Consuming too much sugar does not increase your likelihood of diagnosis. Type one diabetics can still eat sugar and maintain good health, provided they do so responsibly. During digestion, carbohydrates are broken down into glucose. My pancreas doesn’t work, meaning that every carb I eat must be counted and offset with the manual administration of insulin. For most people, insulin is produced by the pancreas to help our liver absorb sugar from our blood thus reducing the sugar levels in the bloodstream. But for type one diabetics this doesn’t happen automatically, so I must administer insulin myself. This doesn’t mean that I can’t enjoy pasta and sherberts. What it does mean is that I must be mindful of not only what but also when I eat. Consistent eating generally allows me to keep my blood sugar levels stable, avoiding extremes of high and low that have a unique set of symptoms but both cause disorientation. 

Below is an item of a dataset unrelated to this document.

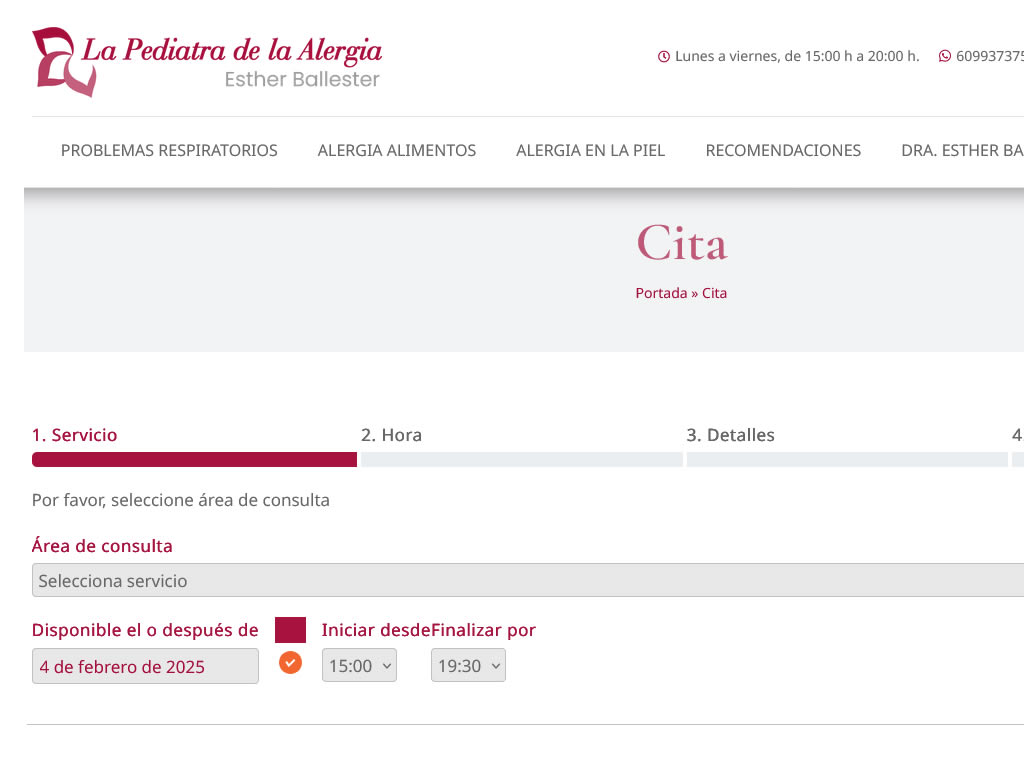Expand the Iniciar desde 15:00 time dropdown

Why does this matter? Diabetics around the world are taught to resent carbohydrates. In Australia, type one diabetics are three times more likely to develop an eating disorder than other Australians, a condition known colloquially as ‘diabulimia.’ Without insulin to compensate for the uptick in glucose levels, the human body dispenses glucose through urine. Vulnerable diabetics avoid taking insulin doses as a means of reducing the absorption of glucose by the body, with potentially catastrophic results. Whilst diabetes does not cause eating disorders, the misunderstanding over the dietary requirements of type one diabetics hardly helps. Far from being dangerous, carbs are actually life-saving. When my blood sugars drop, carbohydrates become my only medicine to avoid falling unconscious. 

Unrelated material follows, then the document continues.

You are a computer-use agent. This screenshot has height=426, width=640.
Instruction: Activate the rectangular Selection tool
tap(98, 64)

The confusion also relates to health concerns in the context of the Coronavirus pandemic. Are diabetics more likely to develop the coronavirus? Are we more likely to die from it? No. Absolutely not. However, research has shown that having a high HbA1c (a person’s average blood sugar measure over a two to three month period) can increase your risk of developing serious complications from the virus. Therefore, diabetics are strongly encouraged to work with their local healthcare team before vaccination to help control blood glucose levels. So the smash-and-grab headlines earlier last year that suggested diabetics were at greater risk of coronavirus are false. Hopefully, this knowledge calms the waters for many type one diabetics and their families. 

Honesty matters. Type one diabetes challenges me every day. I dislike its power and find that it restricts my enjoyment of the great pleasures of life. My punch bag is well used. But these challenges are nothing compared to the challenge of being misunderstood. 

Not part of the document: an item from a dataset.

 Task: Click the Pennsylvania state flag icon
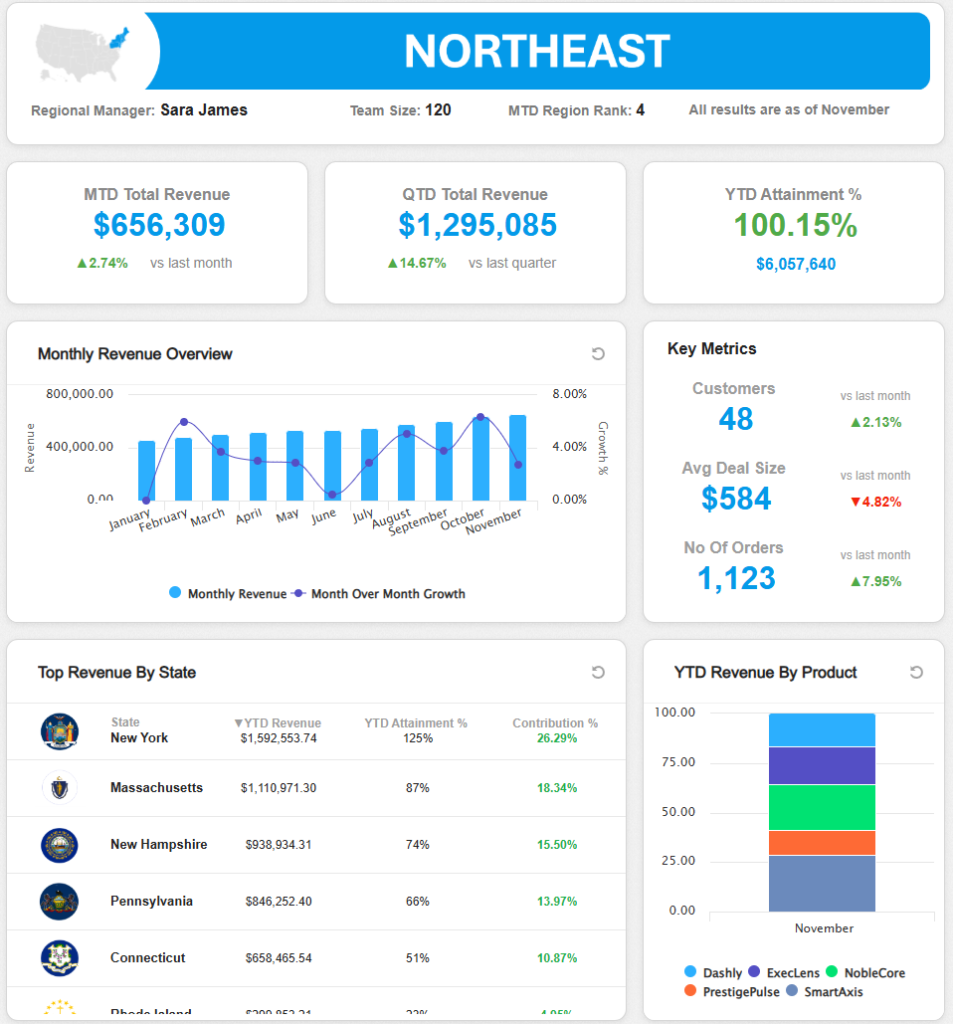click(x=59, y=901)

Thankfully, the solution is simple: education. We need more healthcare workers challenging the harmful, inaccurate portrayal of the diabetic community. We need to hear more from the young people who come face to face with such inaccuracies every day. We also need to develop greater trust in our bodies. We must accept that our bodies will have good days and bad days, but we must protect them from the onslaught of society’s misconceptions. We all make mistakes, but the greatest mistake is to lose faith in honesty and reason. We must educate ourselves, listen to our diabetic peers, read the media with a critical eye, and challenge ableist ideas spread across the news. 

Type one diabetics don’t want your pity, nor do we want you to believe that our battle outweighs any other. I define myself as a human being. My diabetes is part of what, rather than who I am. My struggle is often more of a struggle of the mind than a physical battle. Diabetes is a niggling, insidious bully always waiting in the wings, threatening to take control of my life. I defend myself with patience and optimism. The future is bright. A cure is close. 

As I’m writing, I have fuzzy vision and shaky hands, both symptoms of low blood sugar. I must always be prepared for the unexpected, but with the support of continuous technological advancements as well as my wonderful friends and family, my dreams are still attainable. Right now, I need glucose. Then, I’ll crack on.